Google pushed the donate button:
http://code.google.com/soc/2008/kde/about.html
("Vi-like, modal editing mode for Kate")
I feel like kissing this guy, can't wait for the summer (of code...) to end!
Hello,
Does Kate have a search and replace for multiple files? I know I can do it in shell:
find -iname "*.html" | xargs grep -l "hello world" | xargs perl -pi~ -e 's/hello world/boum/'
But it's very complicated for what it does and I can't remember the syntax.
Tip: you can install the "rpl" command-line utility. There is a GPL version of it, at least Debian has it.
rpl -R oldstring newstring directory/
I agree. I don't care much about folding or sessions or vi mode (I use vi if I want vi mode!), but "Find/replace in ALL OPEN files" the most important nontrivial feature I look for in every programmer's editor. It's just a must if you want to do some serious refactoring (rename class/function) in a larger codebase.

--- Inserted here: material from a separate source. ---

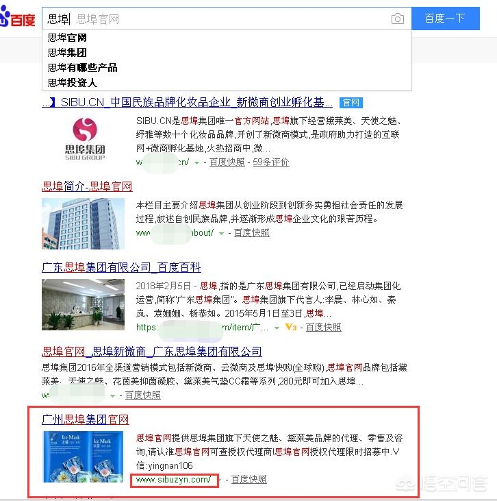Click the Baidu logo

(18, 19)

Unfortunately, Kate (and GEdit) don't have it, so they are out for serious programming for me. Usually I end up running MED or Textpad in Wine...
Kate developer, can you hear me...? Please, give me an "[ ] in all open files" checkbox in the Find/Replace dialog!!!
I strongly second this... and for exactly the same reason.
Thirded!
I'm a regular user of Gvim, but would love to have a KDE version instead.
There was an attempt to create one which fell apart some time ago,
so I'm very pleased to see plans to pick it up again.
Please don't dumb down Kwrite ! After all, there is Kedit for beginners.
Kwrite is a nice medium between Vim & eg Leafpad: please leave it as it is.
Otherwise & generally, thanks to the KDE team for a great desktop.
"After all, there is Kedit for beginners"
Not in KDE4, there isn't :)
It will be, the Oracle told me.
I've been looking and hoping for yzis (http://yzis.org) to come to fruitation, but it seems like it has stalled.
Yzis seems like "the right way to do it" in that it decouples it self from the interface and allows for kparting.
Can I make a a wish - a filesystem treeview in Kate? ^^;
A wish I most heartily second! It would be fantastic to have that for many of my real world use cases for Kate (code, web, song tabs, system notes, etc).